Five years ago, would you have thought Apple (NASD: AAPL) would be over $400 a share? Four years ago, would you have thought Priceline (NASD: PCLN) would be over $500 a share? Three years ago, would you have thought Las Vegas Sands (NYSE: LVS) would be $44 a share (was trading around $1.32 a share)? Two years ago, would you have thought the Dow Jones Industrial Average would be close to 13,000? One year ago, would you believe that the biggest solar energy company in the world, First Solar (NASD: FSLR), would go from $175 to $29?
The market is full of surprises; some good and some bad.
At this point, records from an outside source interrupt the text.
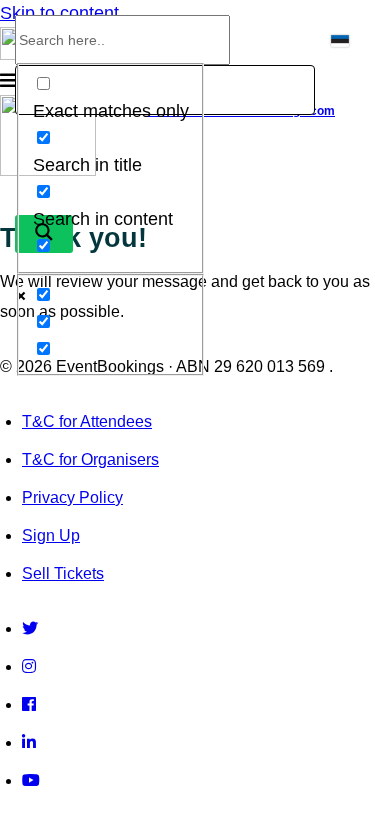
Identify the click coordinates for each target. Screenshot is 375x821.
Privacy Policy (72, 497)
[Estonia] (343, 47)
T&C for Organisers (90, 459)
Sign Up (51, 535)
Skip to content (59, 13)
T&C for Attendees (87, 421)
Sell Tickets (63, 573)
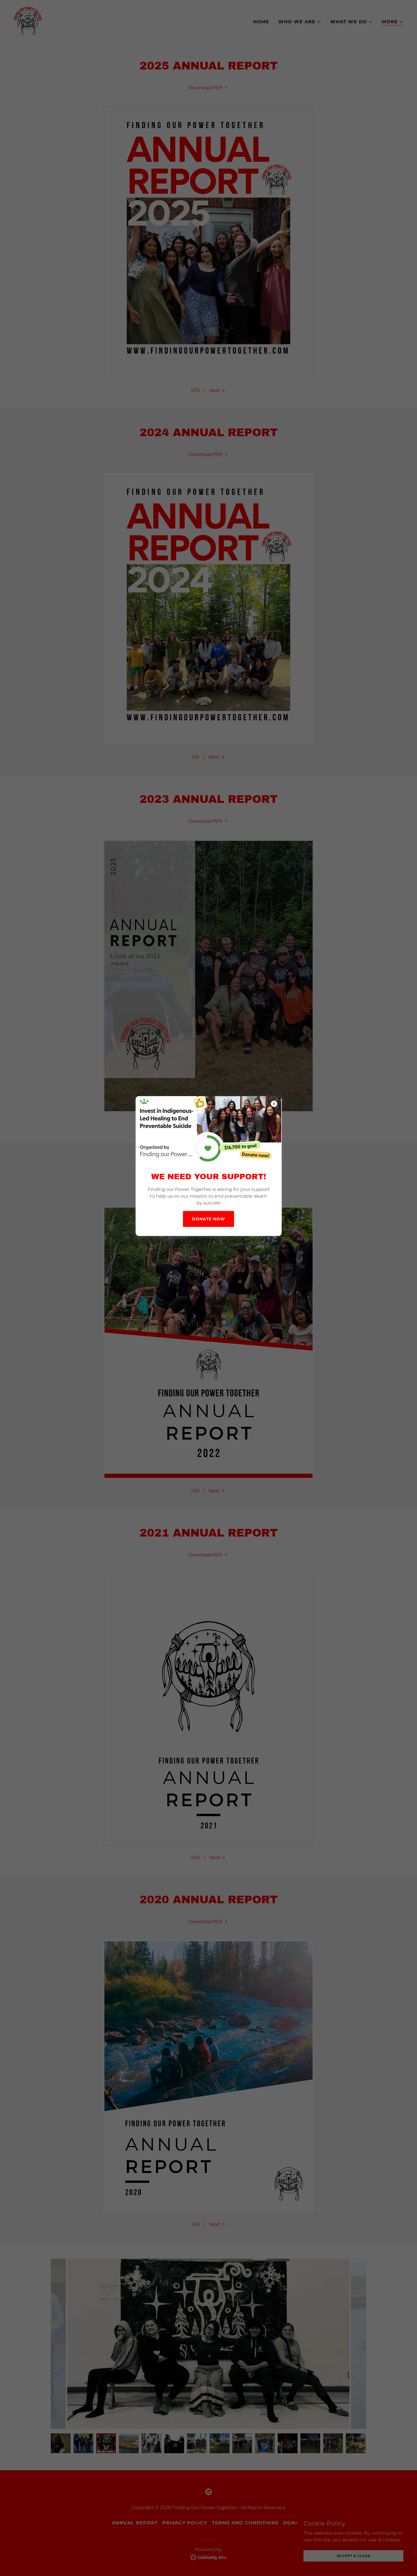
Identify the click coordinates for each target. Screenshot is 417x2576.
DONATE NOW (208, 1218)
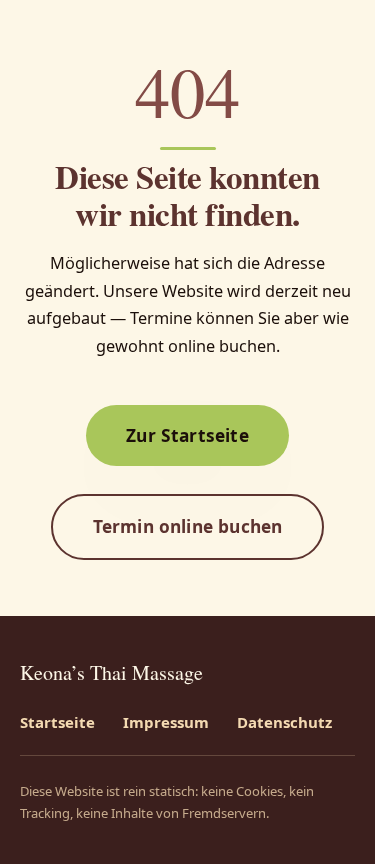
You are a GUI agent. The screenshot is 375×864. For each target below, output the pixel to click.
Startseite (57, 722)
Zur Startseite (187, 435)
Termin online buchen (187, 526)
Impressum (166, 722)
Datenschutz (284, 722)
During the Great Depression in the early 20th century, the Dow Jones Industrial Average (DJIA) was in the 100s. Today, it has been as high as 14,000. Do you think early in the decade people thought the DJIA could go from somewhere in the hundreds to somewhere in the 10,000s? That is an unfathomable leap!
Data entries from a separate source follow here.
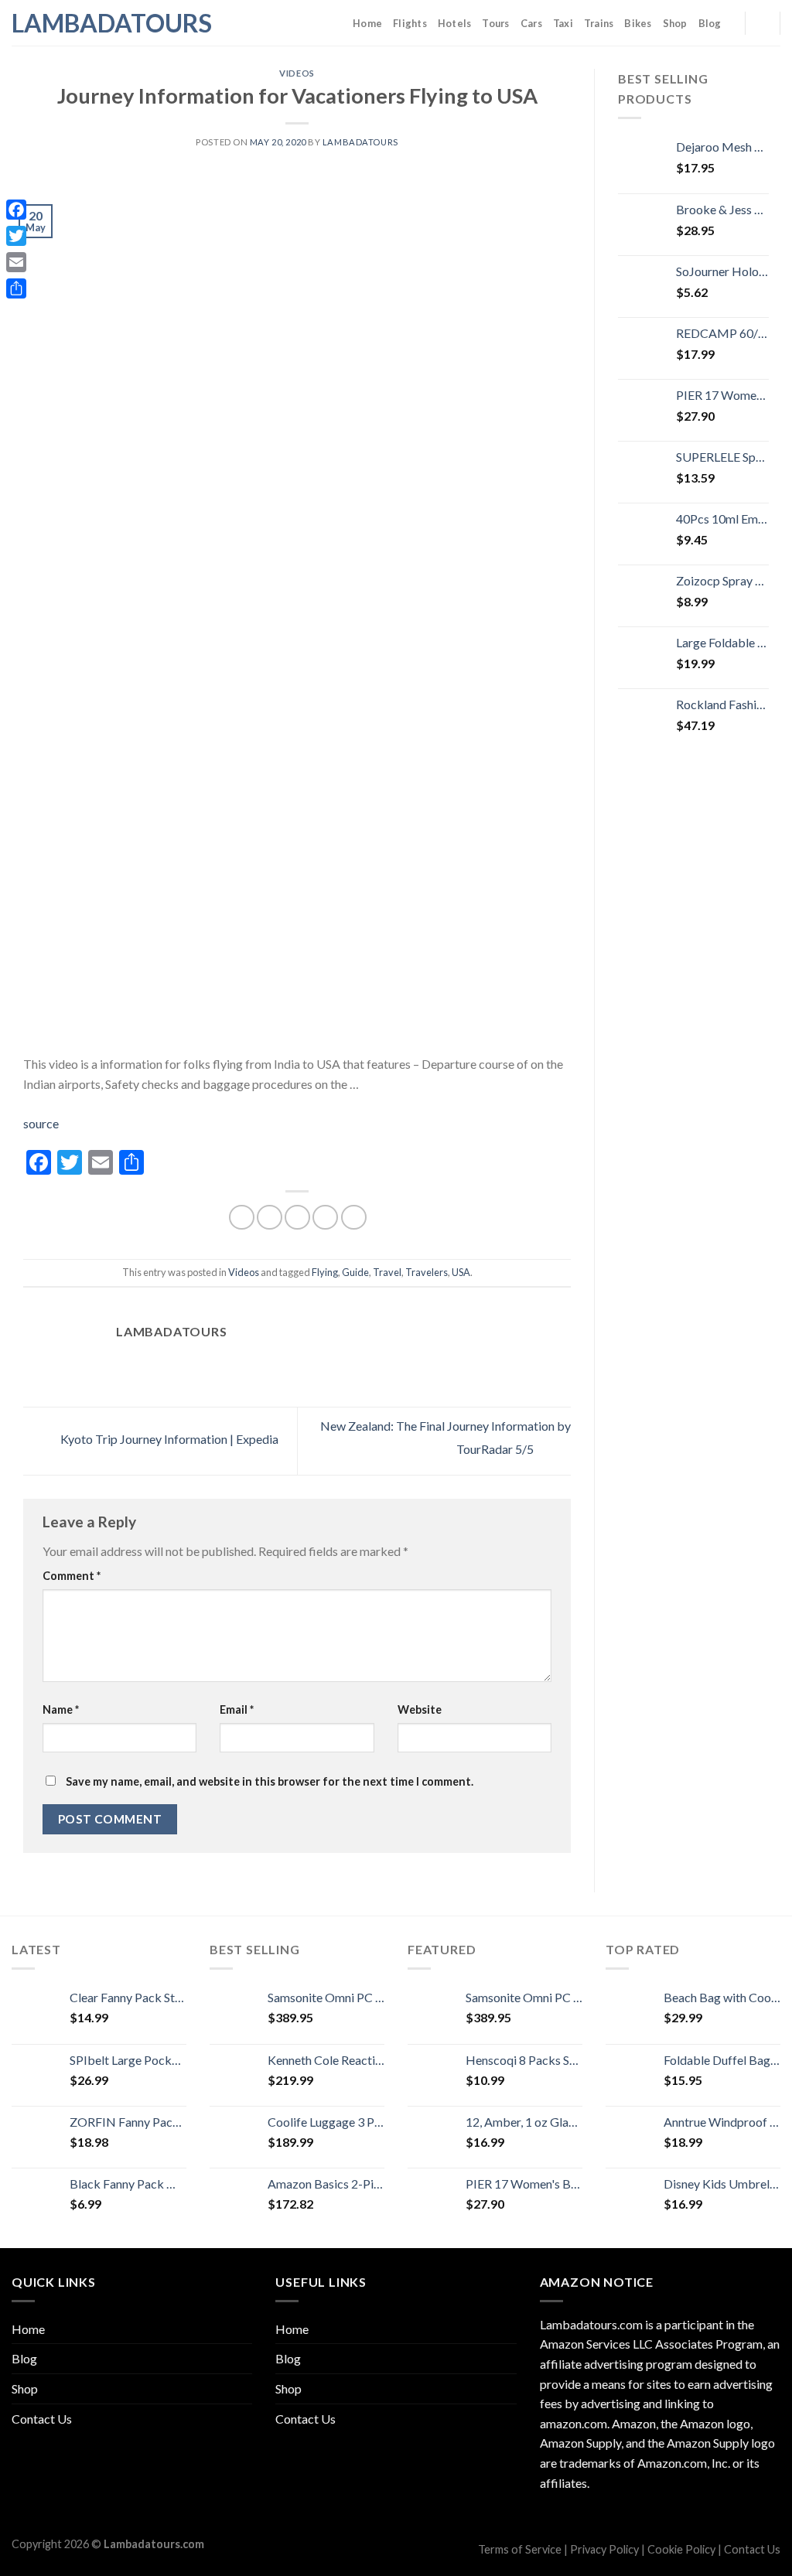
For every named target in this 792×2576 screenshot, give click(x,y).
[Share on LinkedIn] (354, 1217)
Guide (355, 1272)
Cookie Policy (681, 2549)
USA (461, 1272)
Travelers (426, 1272)
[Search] (762, 22)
Will the market be 27,000 in the next 10 years? Will there be another boom like the tech boom in the late 1990s? Will there be another round of companies that redefine the world, as we know it today? The social media companies such as Facebook have done a good job of making that transition, but the IPO (Initial Public Offering) market has not responded in the way it did during the tech boom. In the late 1990s it was almost guaranteed that if your company IPOed, it was going up 50% or more. This year was the largest IPO year since 2000 and most of them have tumbled horribly. Examples include Linkedin (NYSE: LNKD) $122 to $65, Groupon (NASD: GRPN) $31-$20, Zillow (NASD: Z) $60-$22, and Pandora (NASD: P) $26-$9 just to name a few.
To infinity and beyond looked reasonable back in the 1920s. Is exponential growth still possible? In five years will McDonald’s be $200 a share? Will IBM be $300 a share? Will the good stuff just keep going up or has the money been made? Is the Dow reaching over 20,000 a long shot or is it inevitable?